Алевтина подошла вплотную к Валентину Ивановичу и несколько раз ударила его кулаком в грудь.

– Вы все думаете, что я сильная, несгибаемая и черствая!!! А я не такая! Я слабая, трусливая и гадкая!!! – Слова ее прерывались судорожными всхлипами, но она продолжала кричать: – Я гадкая! Гадкая! Я не смогла, понимаешь, я не смогла! Он ждал меня! Он все время ждал!!! Что же мне делать теперь?! Как мне с этим жить?! Для чего?!

Скоропупов поймал ее руки и прижал голову к своей груди. Тело ее судорожно вздрагивало, из горла вырывался уже и не крик, а скорее сип, слов уже нельзя было разобрать. Но, невзирая на это, он все равно сделал протестующий знак медсестре, возникшей из-за двери с заготовленным шприцем.

– Поплачь, девочка моя. Поплачь. – Он принялся гладить ее растрепанные волосы. – Не держи в себе своего горя. Поделись им. Тебе будет легче...

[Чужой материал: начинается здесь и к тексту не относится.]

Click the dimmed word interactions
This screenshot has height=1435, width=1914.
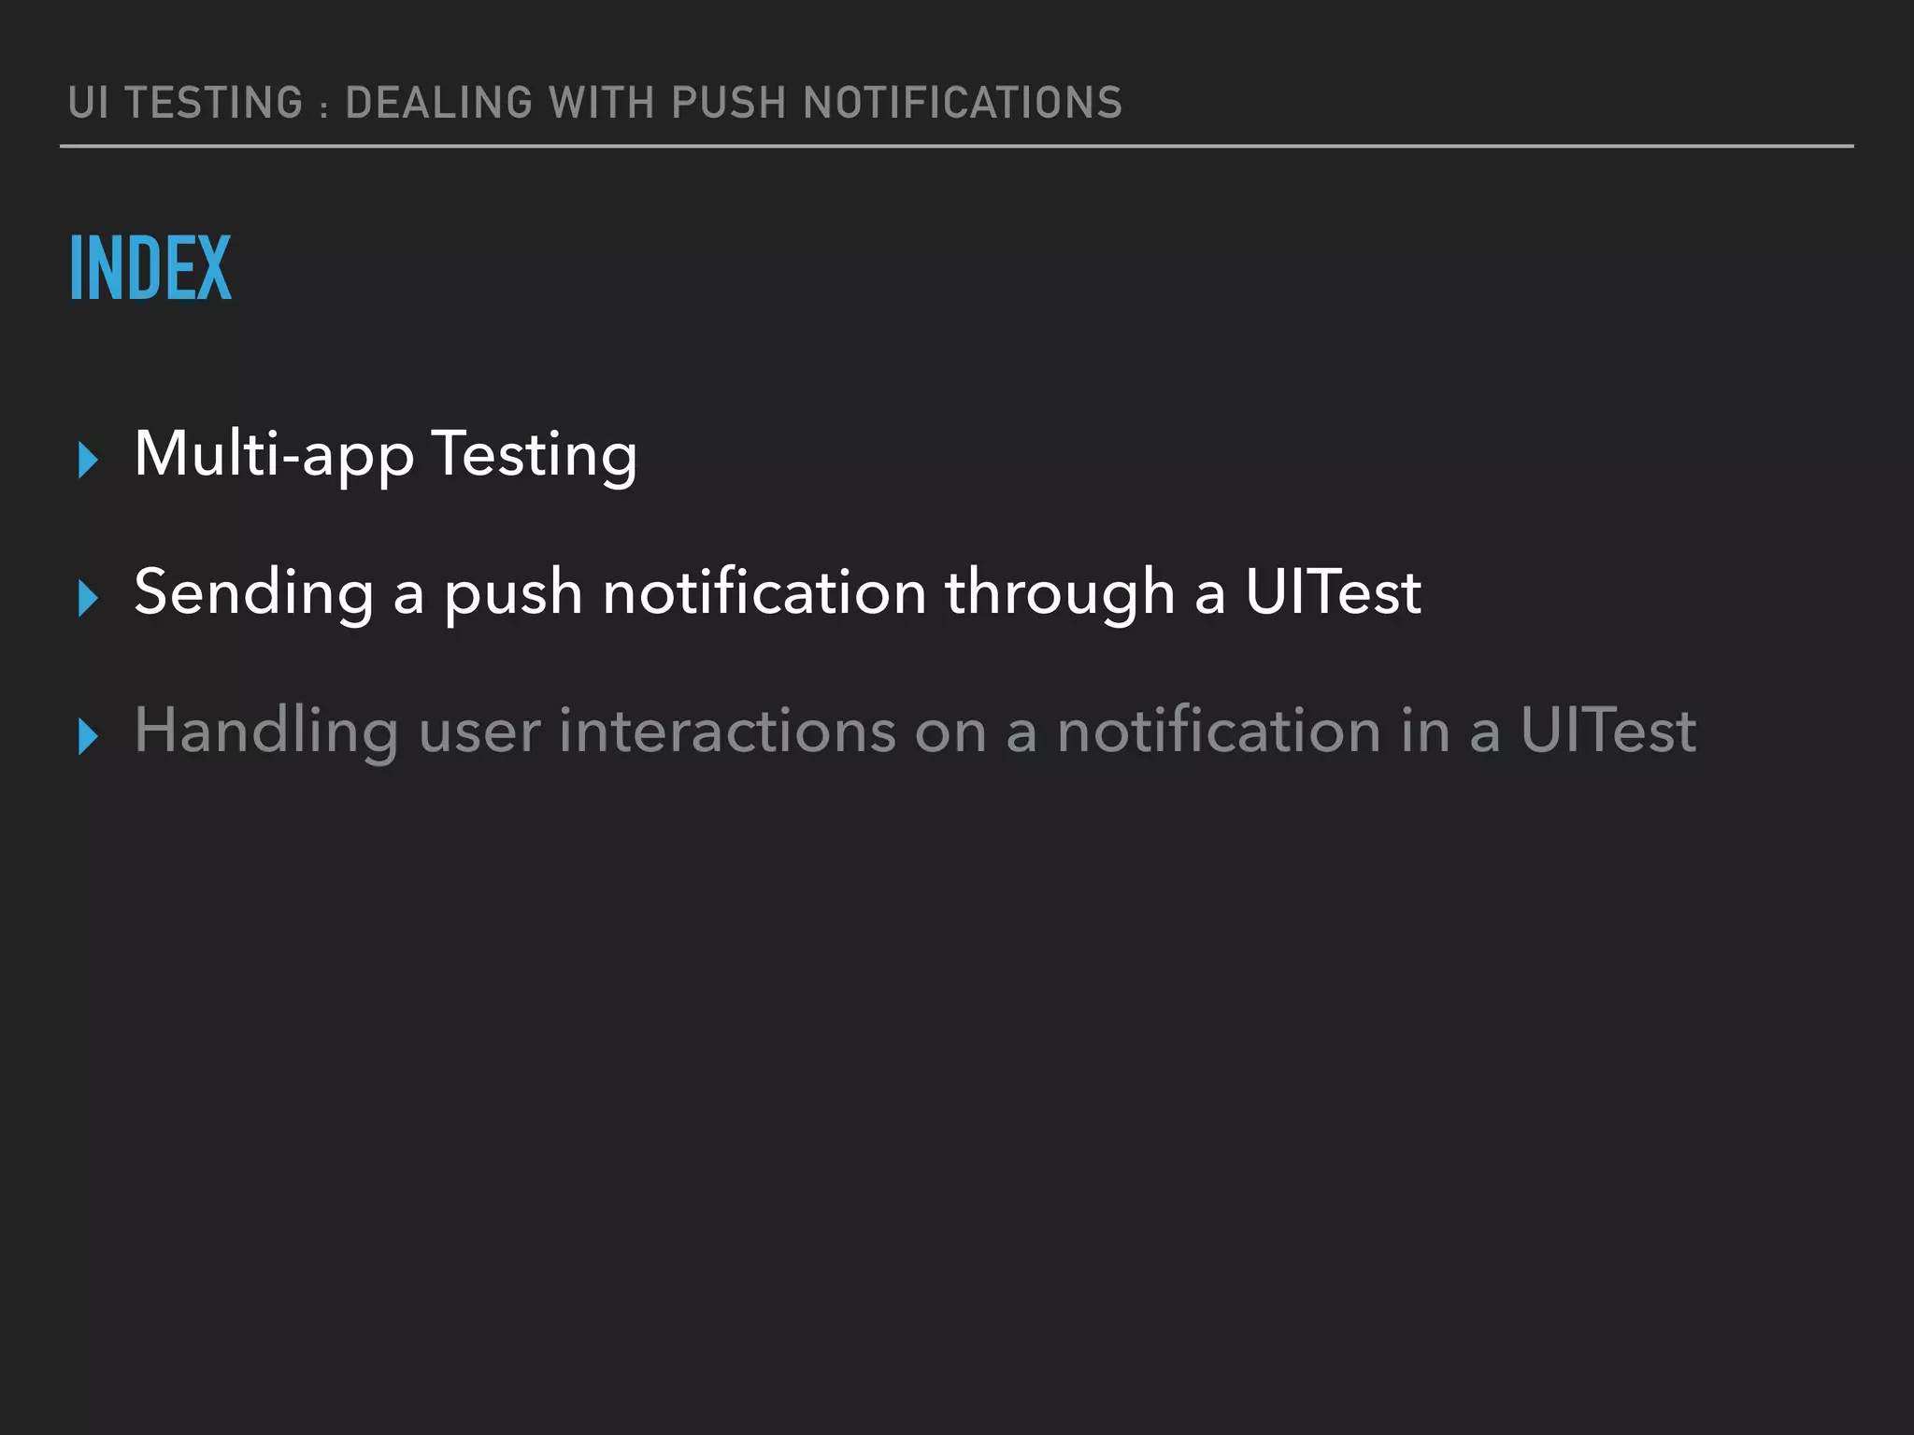coord(727,731)
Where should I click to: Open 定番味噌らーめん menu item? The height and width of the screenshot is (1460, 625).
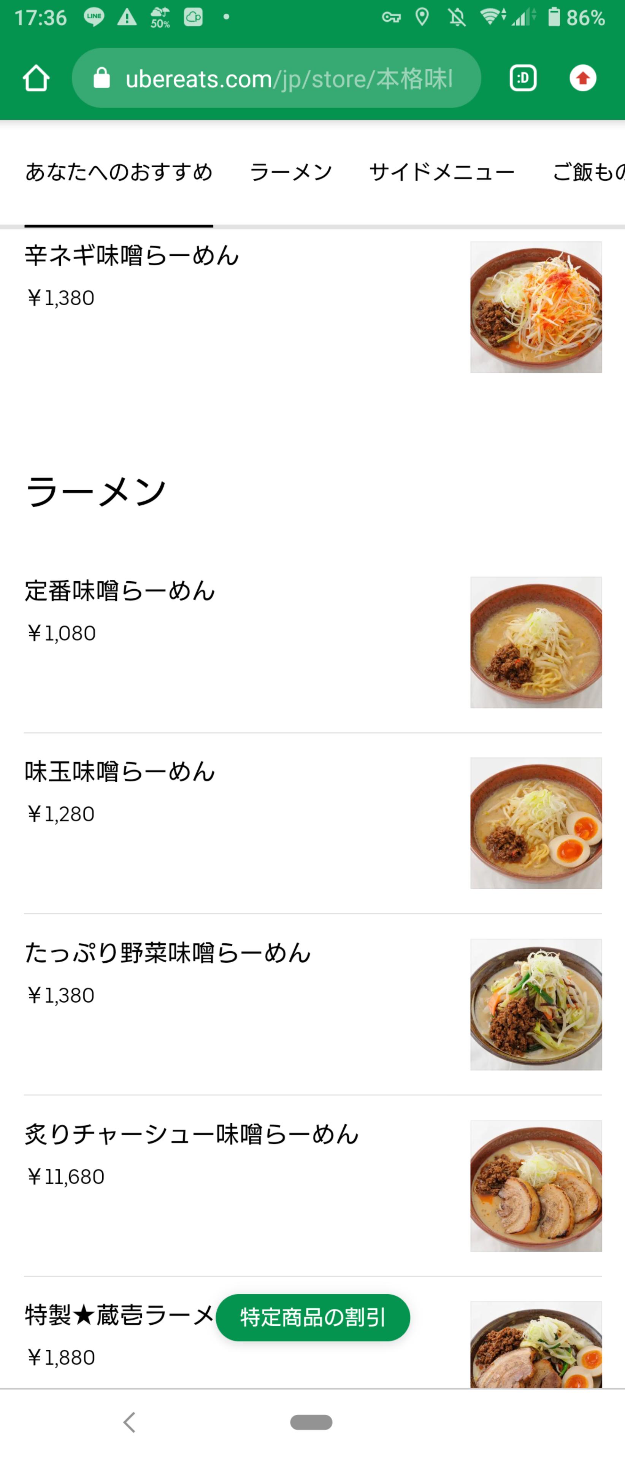point(120,591)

– Не-е-ет. Мне никогда теперь не будет легко! Никогда! – Она вцепилась в его рубашку, безнадежно измяв и измочив ее слезами. – Как мне больно! Это жжение в груди, оно не проходит. Это никогда не пройдет! Мне жить с этим вечно!..

– Пройдет, девочка моя. Пройдет, – принялся он шептать ей на ухо, впервые в жизни осознав, как бывает жутко от чувства собственного бессилия перед чужой бедой. – Давай пойдем, умоешься и выпьешь сладкого крепкого чая. Хорошо?

– Ага, – она согласно кивнула головой, сделавшись вдруг мягкой и покладистой. – Хорошо. Идем.

С помощью все той же медсестры Ляли Алевтина приняла ванну и, закутавшись в теплый пушистый халат, прошла в кухню. Мужчины сидели с настороженными лицами по обе стороны обеденного стола и сосредоточенно что-то разглядывали у себя под ногтями. Впервые за все время ее коматозного, если можно так выразиться, состояния ей вдруг сделалось стыдно. Ну что в самом деле закопалась в своей беде? Не одной ей плохо. Какая-то беда с Верочкой случилась. Что-то говорил, кажется, Скоропупов о ней.